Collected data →
------------------------------------
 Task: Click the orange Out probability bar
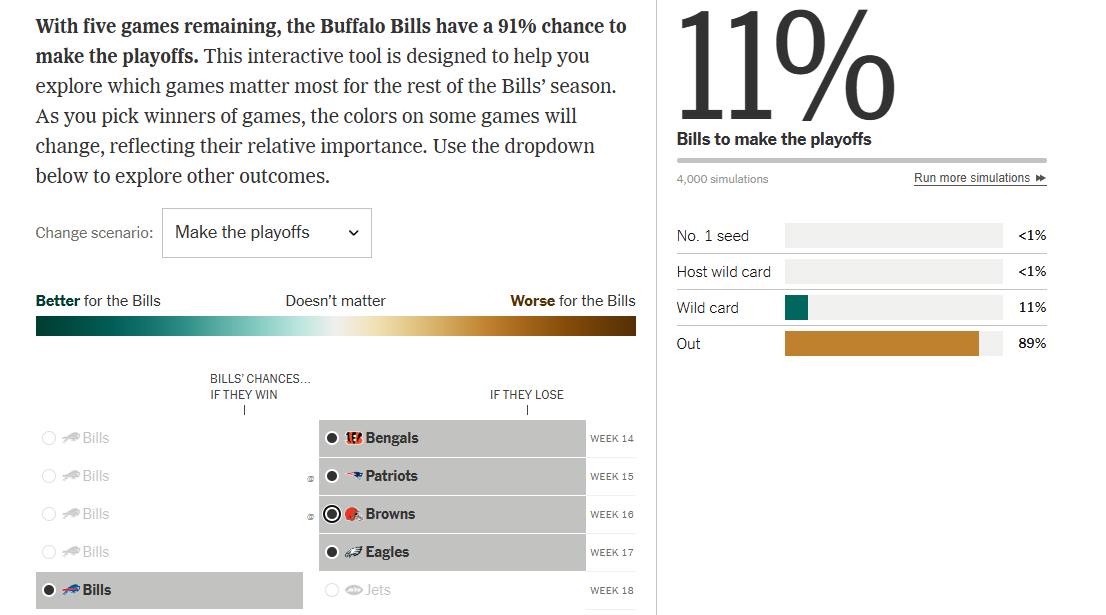point(881,344)
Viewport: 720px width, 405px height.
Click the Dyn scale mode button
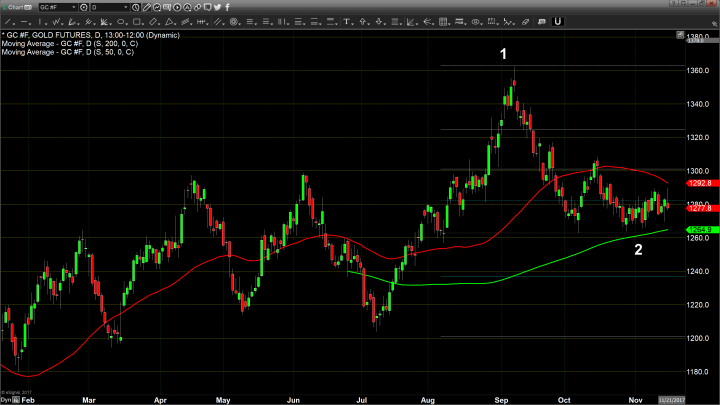tap(7, 399)
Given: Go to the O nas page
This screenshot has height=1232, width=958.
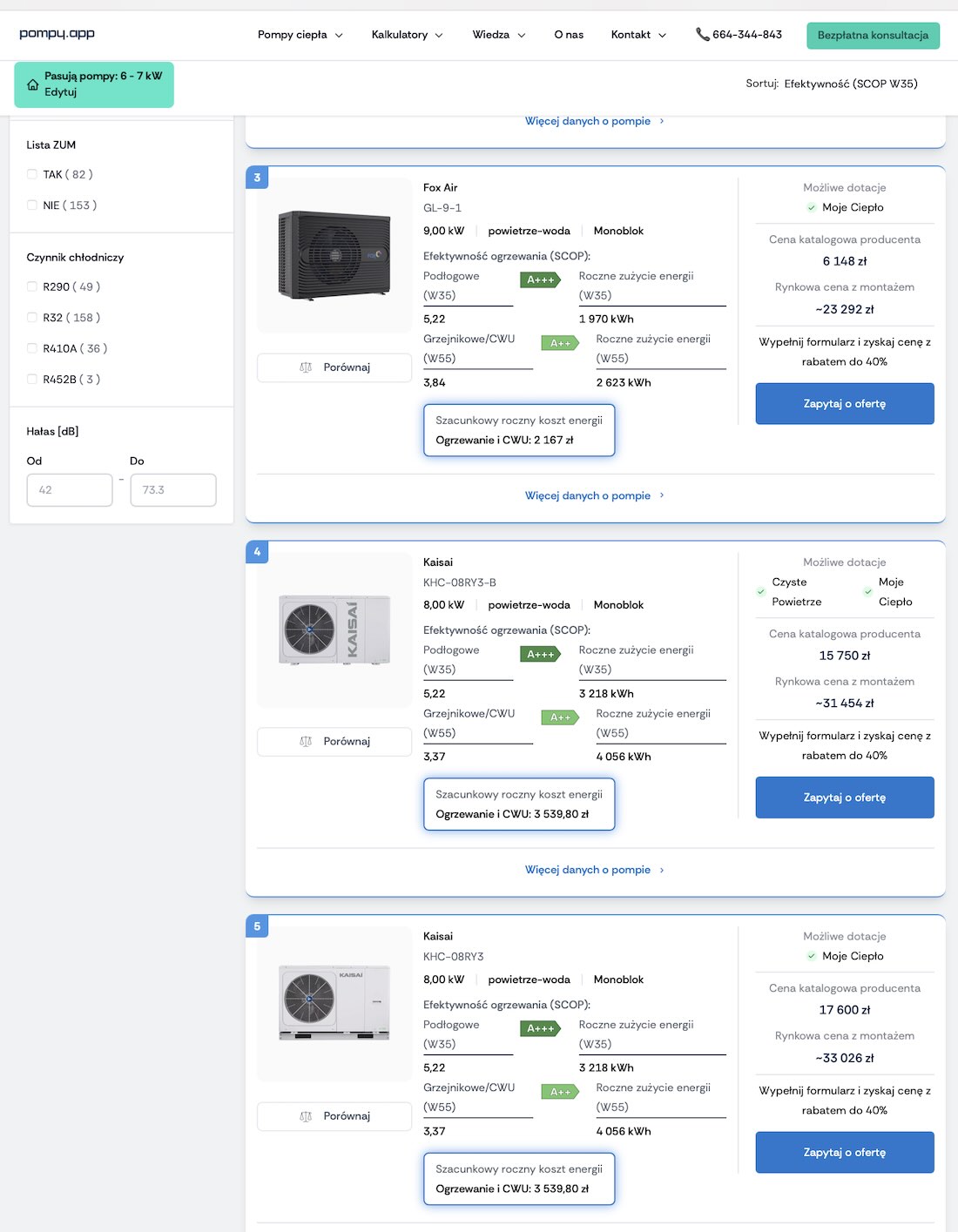Looking at the screenshot, I should point(569,35).
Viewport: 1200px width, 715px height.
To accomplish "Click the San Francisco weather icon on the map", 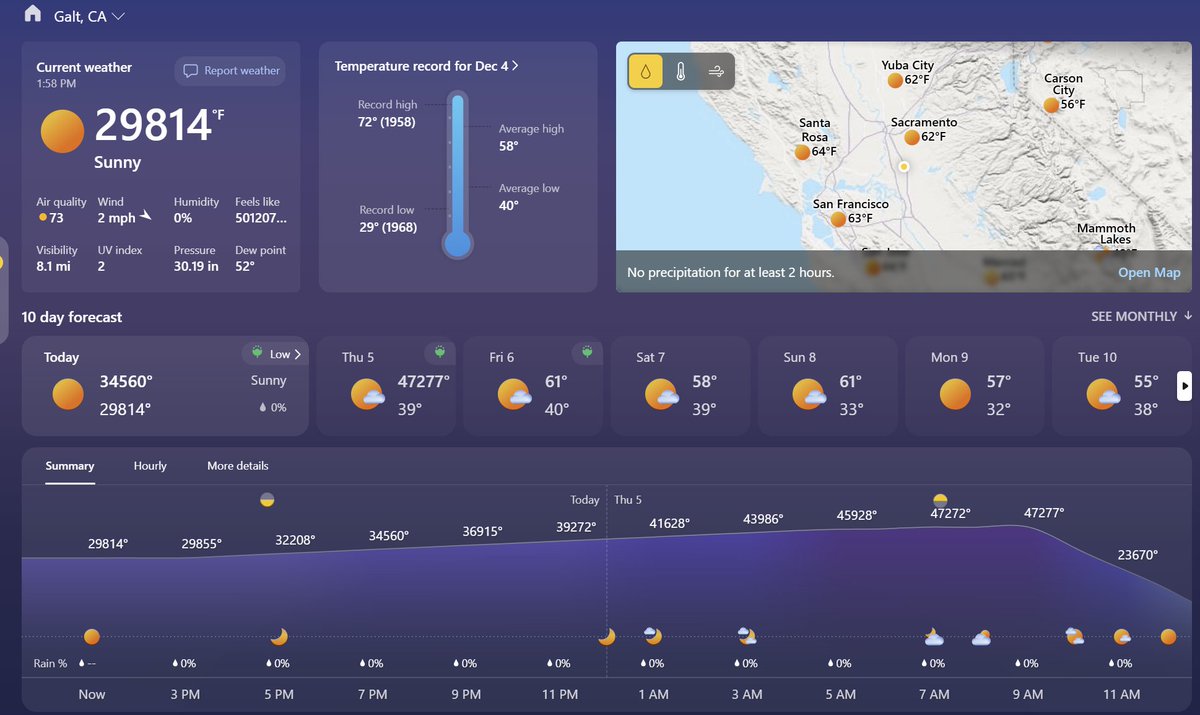I will 838,218.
------------------------------------
AIM OF THE TASK → The word to find is "Viewport". Copy every line of the records that holds it.

COMPLETED TASK →
Viewport: 720px width, 405px height.
Viewport: 1200px width, 715px height.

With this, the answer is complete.